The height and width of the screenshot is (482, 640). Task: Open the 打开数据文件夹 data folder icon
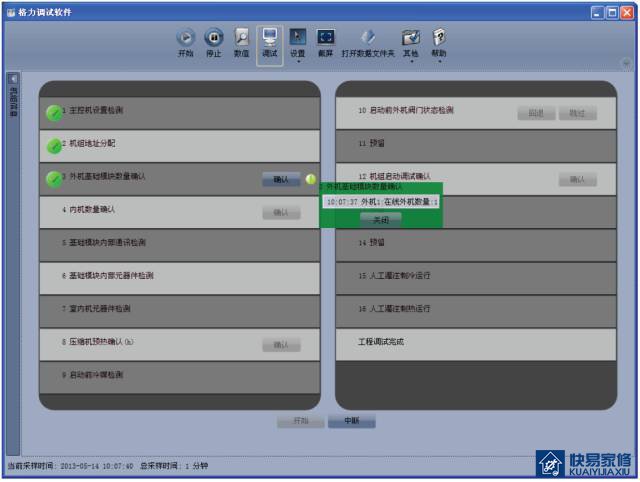point(368,38)
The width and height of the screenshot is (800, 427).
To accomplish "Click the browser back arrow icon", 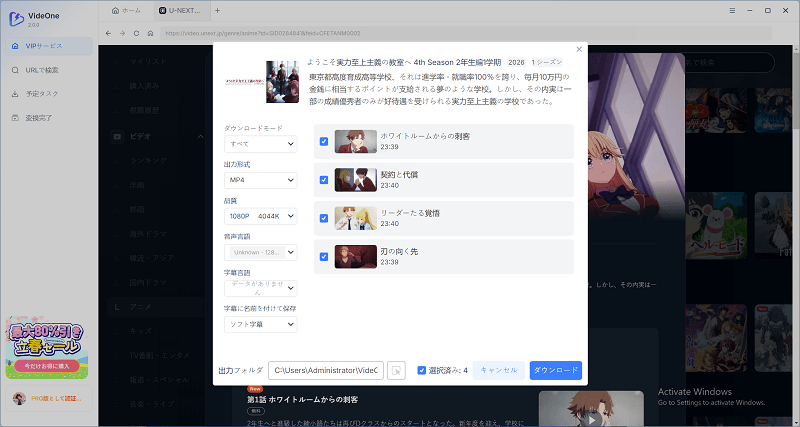I will tap(108, 33).
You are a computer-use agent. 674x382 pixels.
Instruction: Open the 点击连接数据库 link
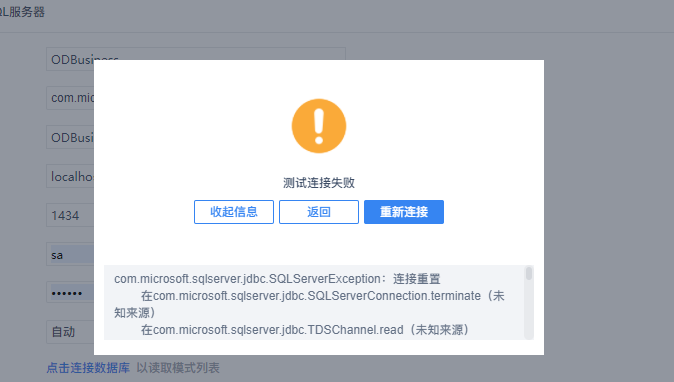tap(88, 368)
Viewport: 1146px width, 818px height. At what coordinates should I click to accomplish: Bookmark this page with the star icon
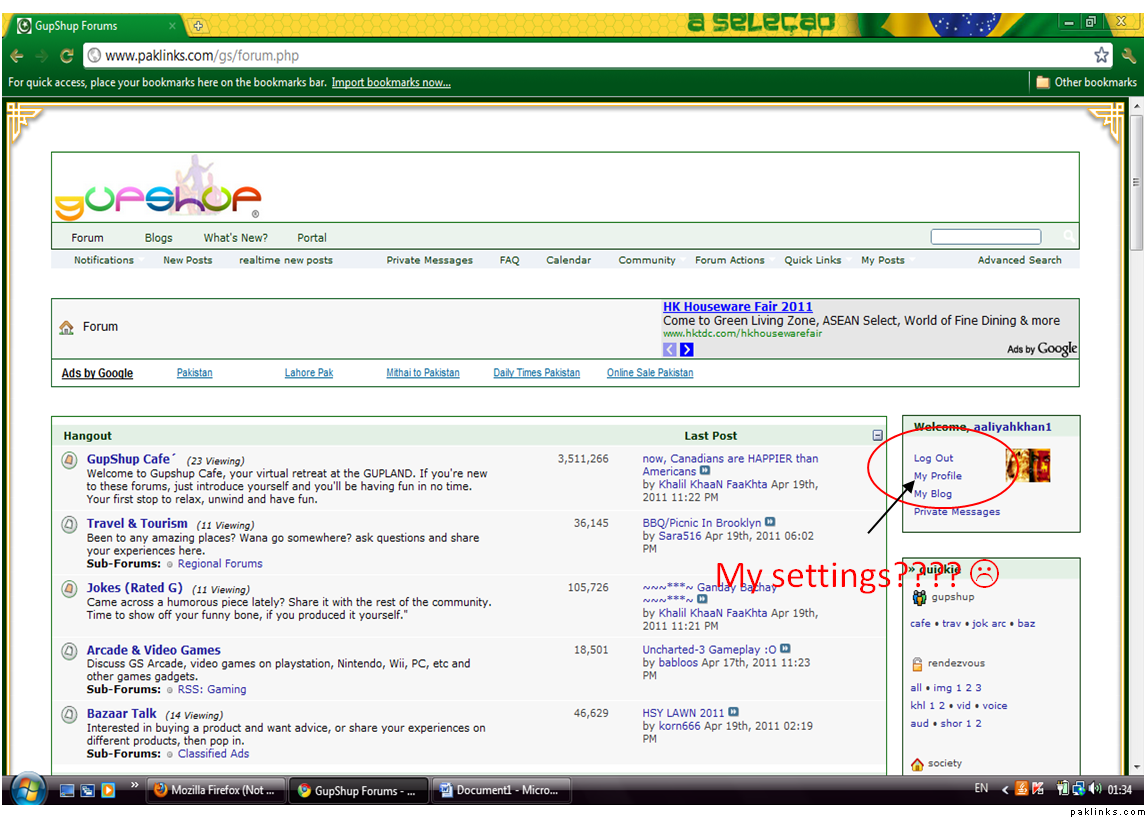(1101, 56)
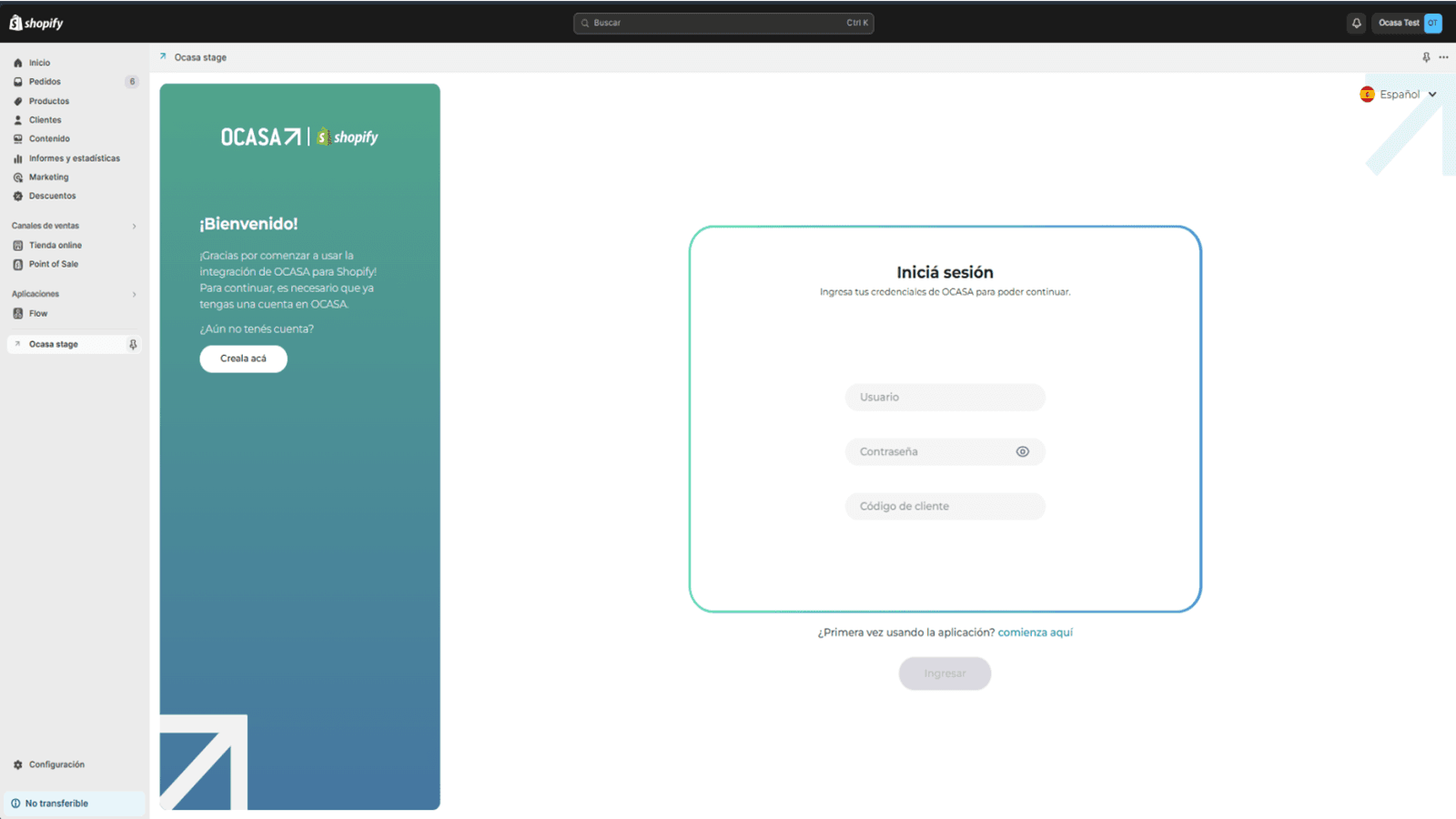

What to do :: Omit the pictures and print again exactly the lines from the one with "Instruction: Open the 点击连接数据库 link" through the final line of the entries, both ends included.

Exercise answer ::
Instruction: Open the 点击连接数据库 link
tap(88, 368)
Viewport: 1146px width, 818px height. At what coordinates should I click to accomplish: Bookmark this page with the star icon
(1101, 56)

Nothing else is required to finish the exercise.